Blogger Falstaff said...

I have to say I disagree. I quite enjoyed The Good Soldier, if only for the way Ford managed to constantly shift the ground from under you, turning the tables on you just when you think you've figured out where the book is going.

And I certainly didn't come away with the impression that Ford was trying to celebrate Ashburnham's point of view. The narrator certainly ends up thinking of Ashburnham's suicide as the 'true' tragedy, but the narrator himself is such an entirely idiotic and unattractive figure that the fact that that's how he sees them as noble only makes Ashburnham's actions more damning. I personally came away from the book entirely unsure about what I believed and / or who I supported - and that, I think, was the only thing that made the book worth reading. Ford's prose gets quite ghastly in places, and I entirely agree that the plot and characters defy logic, though I can't help wondering if some of that isn't deliberate. At any rate it was a pleasant change to come to the end of the novel and still not be sure who or what you believed (and I suspect that was even more true when the book was written than it is now).

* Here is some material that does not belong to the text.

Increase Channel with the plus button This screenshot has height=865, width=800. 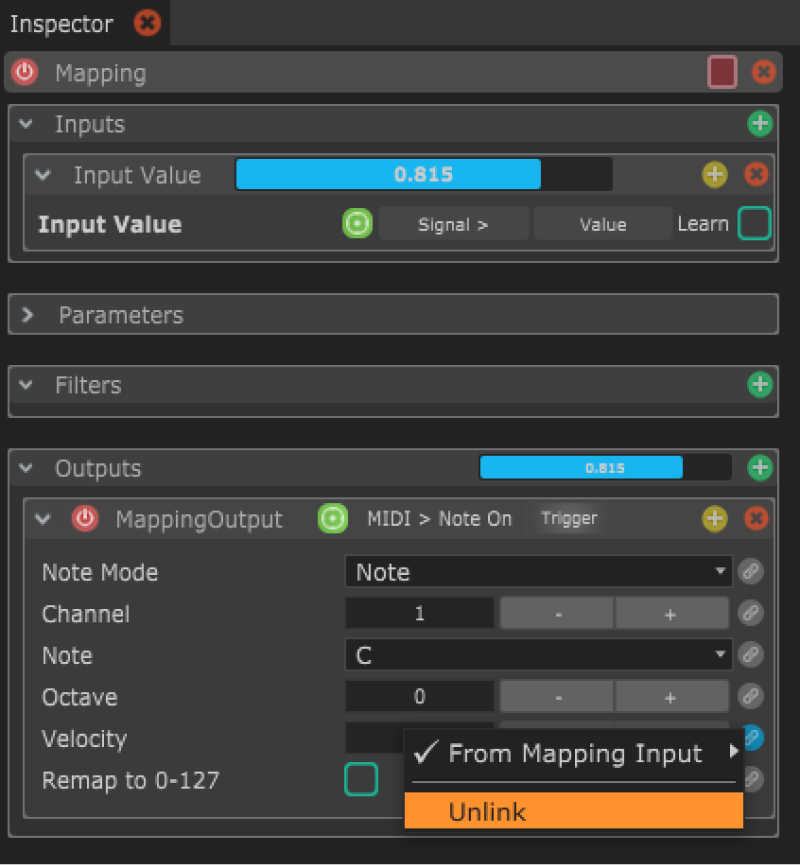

The way I see it, The Good Soldier is a very clever one-off conjuring trick. Ford is essentially saying - look, look how I can switch things around completely, tell you the same story four times over from different perspectives but with the same narrator, bring you to the point where you (almost) accept that an unmitigated scoundrel like Ashburnham is actually a noble soul. It's a prank, a cheeky show of power, and not meant to be taken too seriously. There's something very school-boyish about this, it's true, but endearingly so.

10:23 PM  
Blogger Amardeep said...

Hi Falstaff -- interesting to hear your perspective. I should have mentioned that I was cross-posting this at The Valve (thevalve.org); over there, a few commenters gave readings that are somewhat similar to yours.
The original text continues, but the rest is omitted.